## Aim of the exercise
Check each line below for the word "Open", and copy those that have it.

## Record excerpts
◇ ◇ ◇ ◇ ◇ ◇ ◇

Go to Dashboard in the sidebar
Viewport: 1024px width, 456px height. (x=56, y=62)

◇ ◇ ◇ ◇ ◇ ◇ ◇

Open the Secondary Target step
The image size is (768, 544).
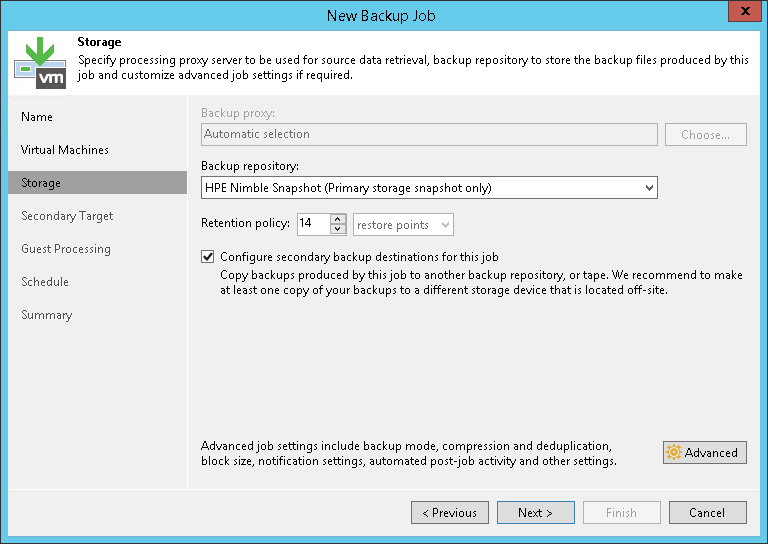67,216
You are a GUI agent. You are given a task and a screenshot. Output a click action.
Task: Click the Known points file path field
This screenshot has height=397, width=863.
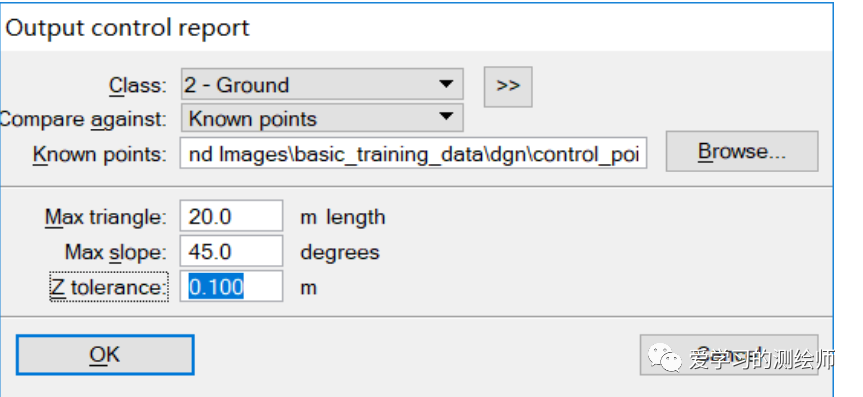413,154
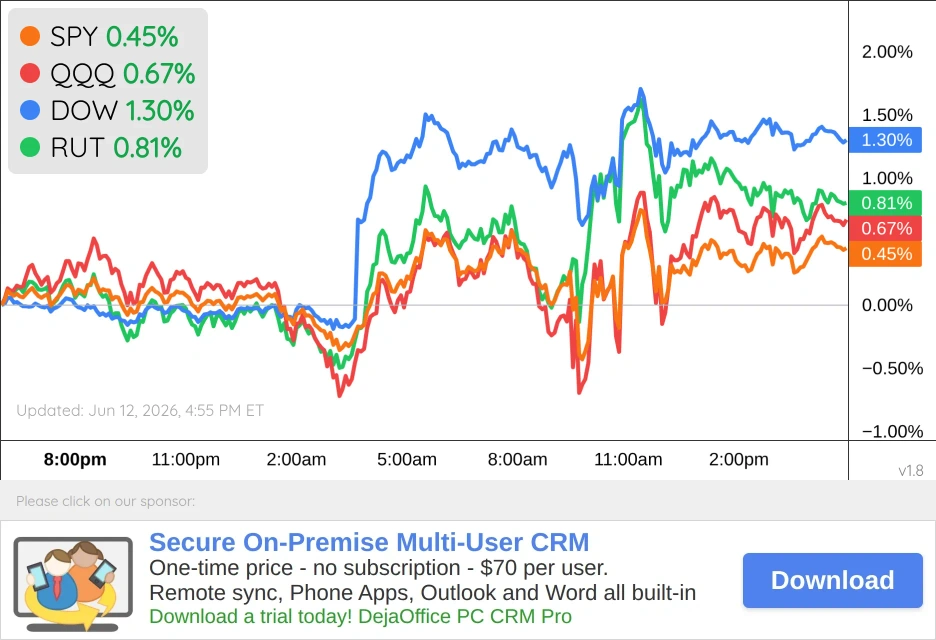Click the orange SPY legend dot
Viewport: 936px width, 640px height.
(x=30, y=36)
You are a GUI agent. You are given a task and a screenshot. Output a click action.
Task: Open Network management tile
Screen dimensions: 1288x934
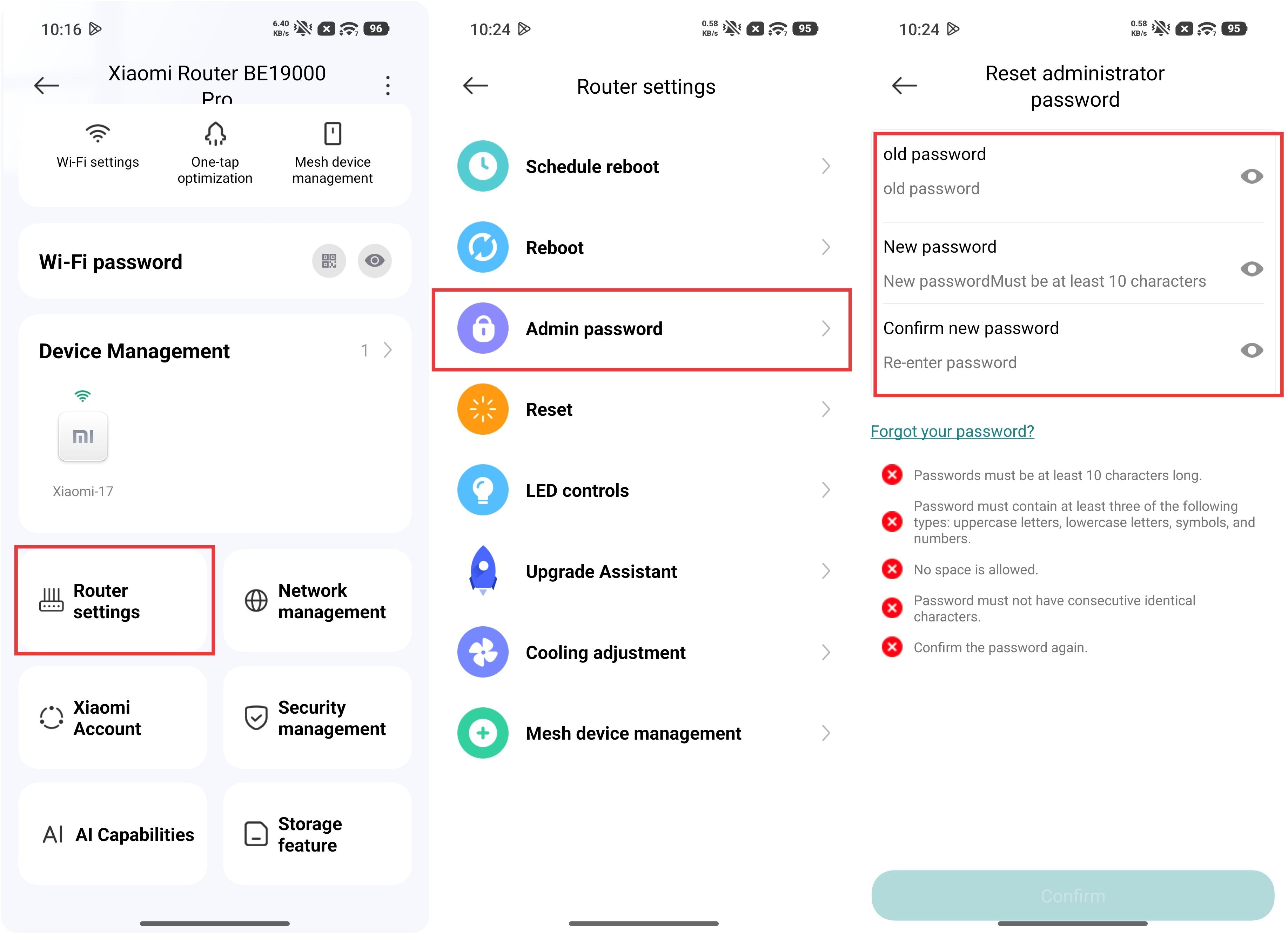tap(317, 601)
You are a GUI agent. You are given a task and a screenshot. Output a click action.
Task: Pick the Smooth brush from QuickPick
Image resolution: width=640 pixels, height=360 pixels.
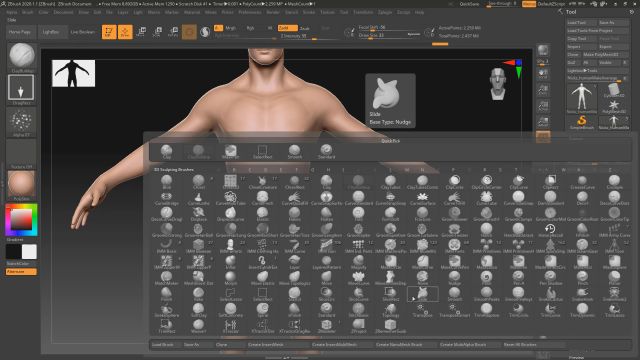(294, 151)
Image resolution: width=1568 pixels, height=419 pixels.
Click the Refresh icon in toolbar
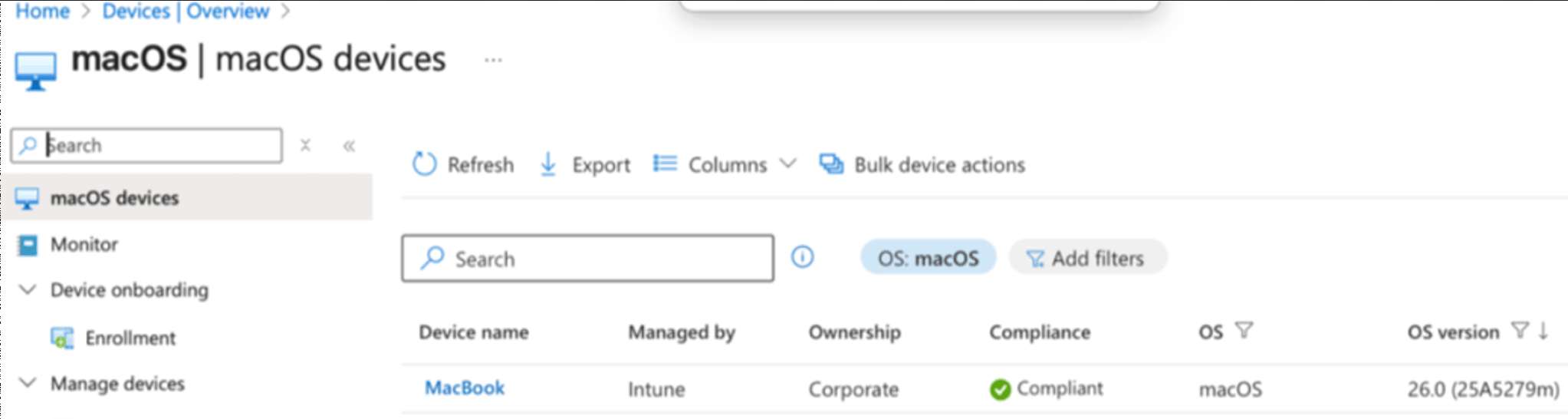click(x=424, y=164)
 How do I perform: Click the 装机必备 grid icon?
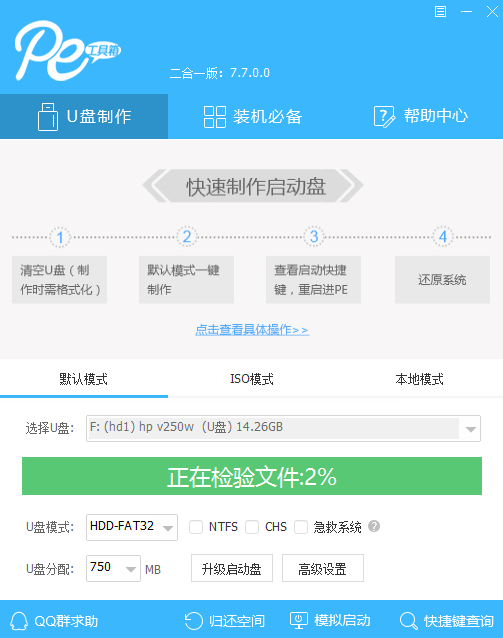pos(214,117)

◇ ◇ ◇ ◇ ◇ ◇ ◇

## Response below
Open the Secondary Target step
Task: Open Network management tile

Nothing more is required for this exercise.